4) Continuously look for edges to exploit. Focus on price action and what it is telling you. They are there but you have to put in a lot of screen time to see it. Do not think that you can walk up to your computer and use it as a virtual slot machine. You MUST treat this as a business if you are going to survive. If you are going to dabble, my strong suggestion is you are in it for the wrong reason.

5) Learn to play both sides of the instrument. Never have a strong bias heading into the trade.

6) If you find yourself trying to predict, you are lost. You must know and have done your homework.

7) Know everyday when economic reports are coming out (usually in the morning). Never be in a position before the release. They can be volatile. A 10 point ES move in 15 minutes can sting if you are leaning the wrong way.

8) Avoid overtrading and becoming addicted. Decide on the hours you will trade. Its a 24 hour instrument making it that much more easy to gamble. Keeping positions open has its risks. Trading in the overnight session is not recommended. Too little movement and more susceptive to get your stops hit. Avoid it.

9) Get proper sleep, eat right, and excercise. You will have to battle with your best everyday.

10) Know how to determine and measure volatility. This is very important for obvious reasons.

11) Sit down and write a set of trading rules. Be true to yourself and stick to them religiously. I can't emphasize this enough. In trading futures, there is little margin for error.



This is Great Advice. We work with traders on either side and some that play both asset classes. In that light, I can agree that traders who manage their risk, and know there limits, are consistently more successful. Happy trading and I wish you all health and wealth in the new year! :D
 
Last post of 2009 :)

I have a few limited words about backtesting. First, i never did any because i started to trade before computers.

Second, backtesting itself seems to be a flawed way to "ASSUME" you can make money in a game of chance. The exercise itself proves you are not learning how to lose money. We all know what to do in order to make money in trading. What needs to be learned is how NOT to lose money.

Third, backtesting will assume you got that fill at the beginning of the big trend move. In reality, the mkt probably gapped past your assumed fill price and left you sitting alone at the train station. We all have seen reports come out in ES and BOOM, the mkt is 5 or more handles away from you before you can blink. OUCH!!!!

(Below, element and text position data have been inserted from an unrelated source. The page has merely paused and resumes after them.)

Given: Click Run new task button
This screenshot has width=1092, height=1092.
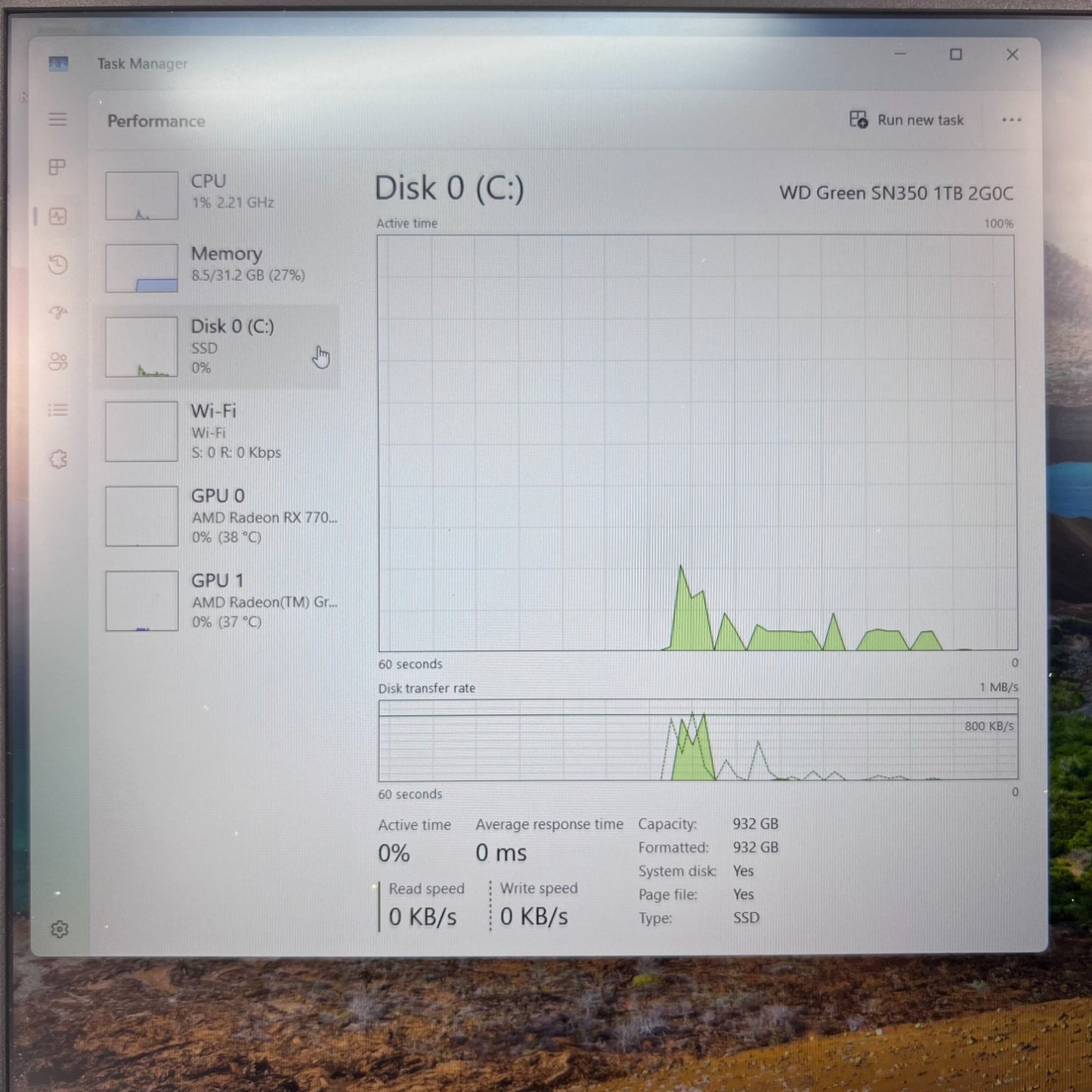Looking at the screenshot, I should click(x=907, y=120).
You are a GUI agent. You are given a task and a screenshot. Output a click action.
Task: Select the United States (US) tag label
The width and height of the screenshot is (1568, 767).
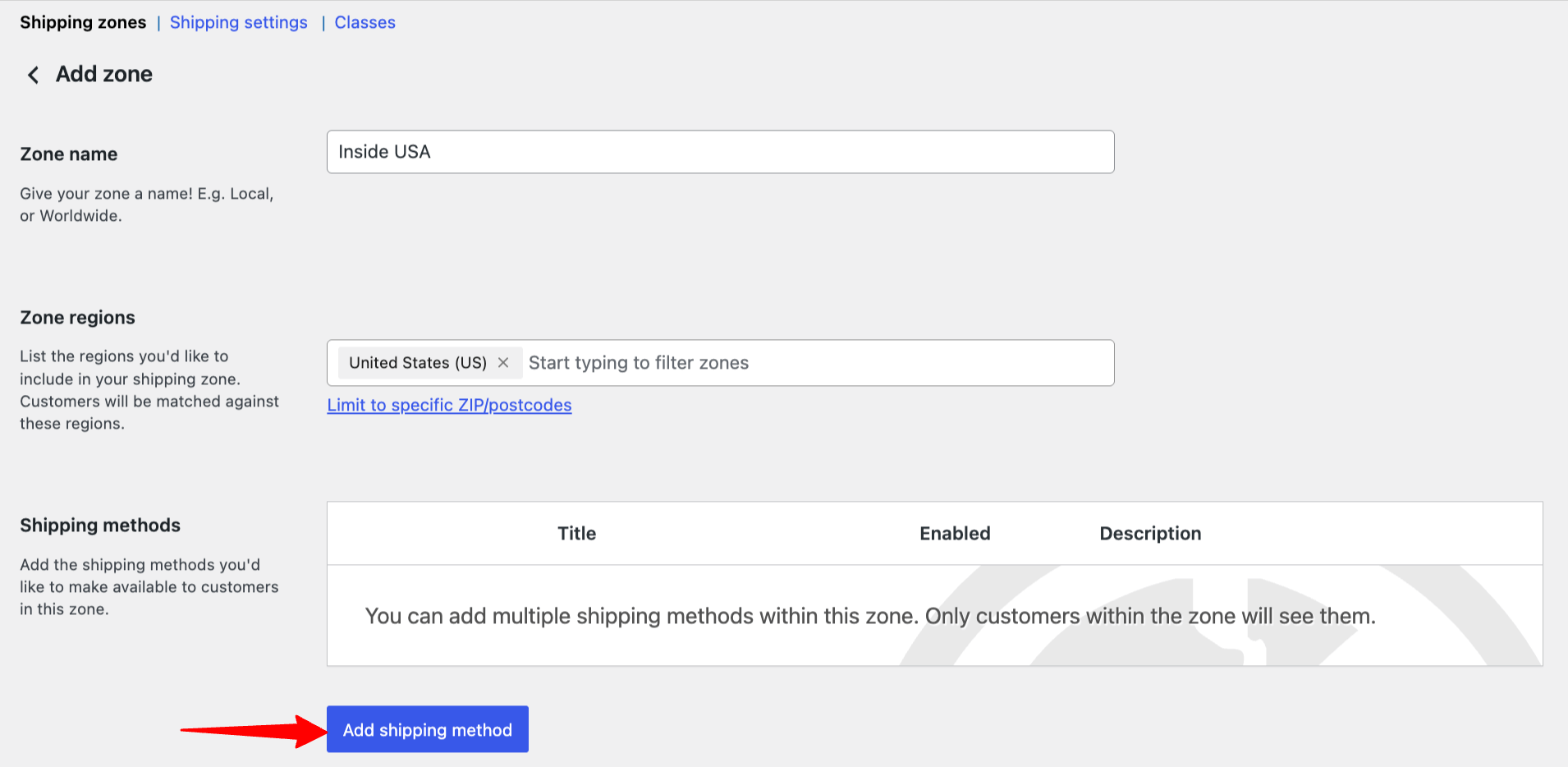417,363
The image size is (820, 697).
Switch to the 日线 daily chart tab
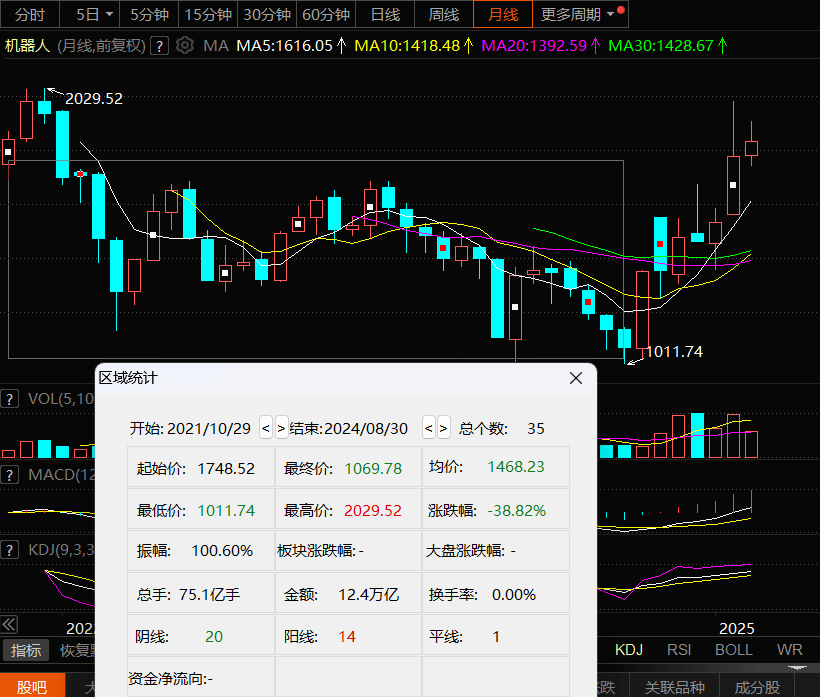pos(385,15)
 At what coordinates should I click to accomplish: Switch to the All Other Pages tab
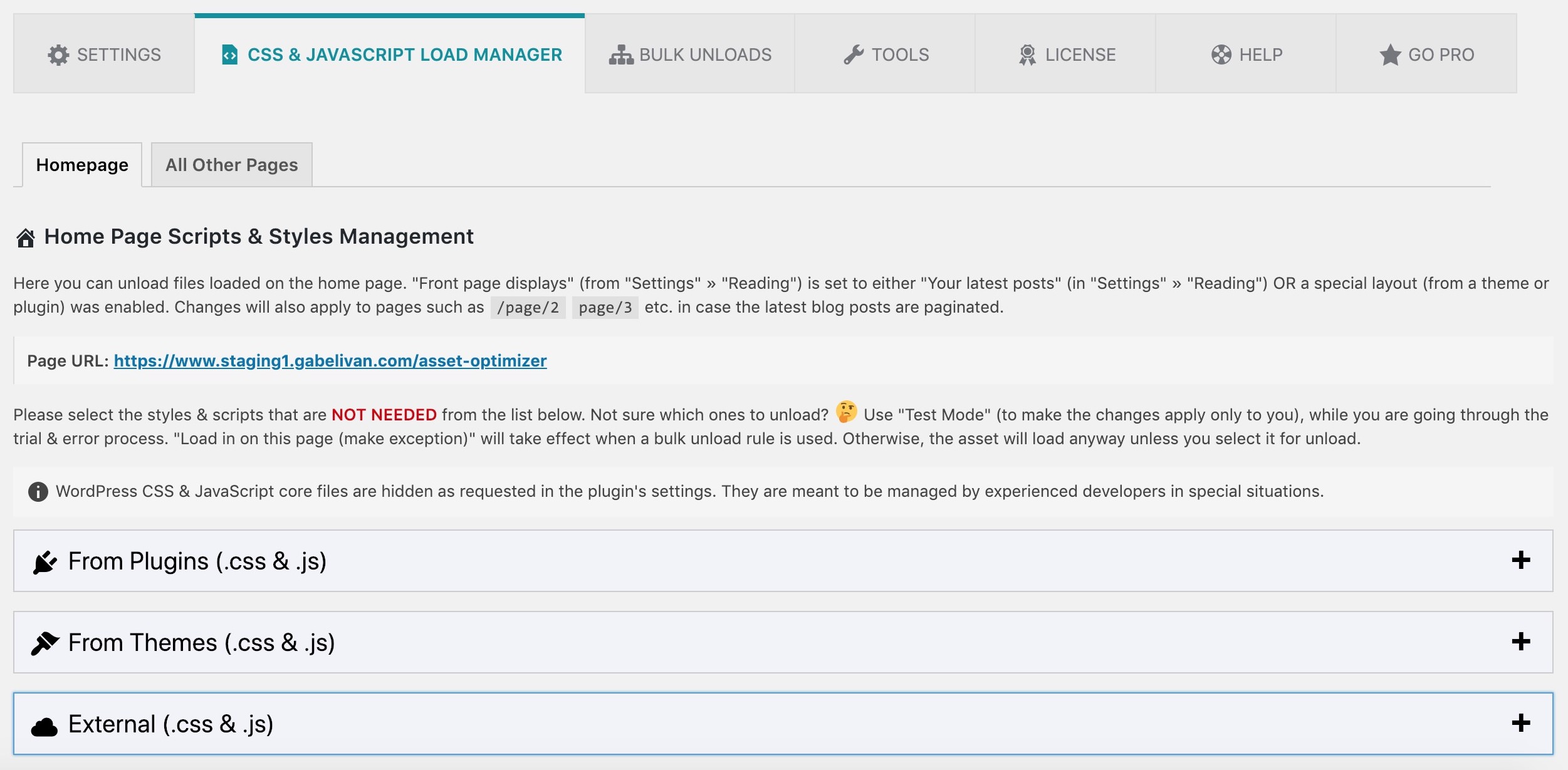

Backtesting assumes you got out on the losers with rock solid discipline...........fat chance on that one. But will agree, backtesting can help some traders in the beginning if they were realistic about results, admitingly that is a stretch because the backtester is looking for something that yet is far, far away from their reach in real life. Curve fitting is best left alone to admiring shapley women.


Happy New year and best of trading in 2010 to all. :D

PS: leverage and anology with speed of a car is a stupid statement. There is NO leverage in a trade at all as price is from 1021.00 to 1025.00. That is either a profit or a loss. :D :cool:
 
Quote from TraderZones:

Nodoji is years away from providing you any helpful input.

Seriously.

I not sure i'd agree with that. In fact the more I think about it, i don't agree.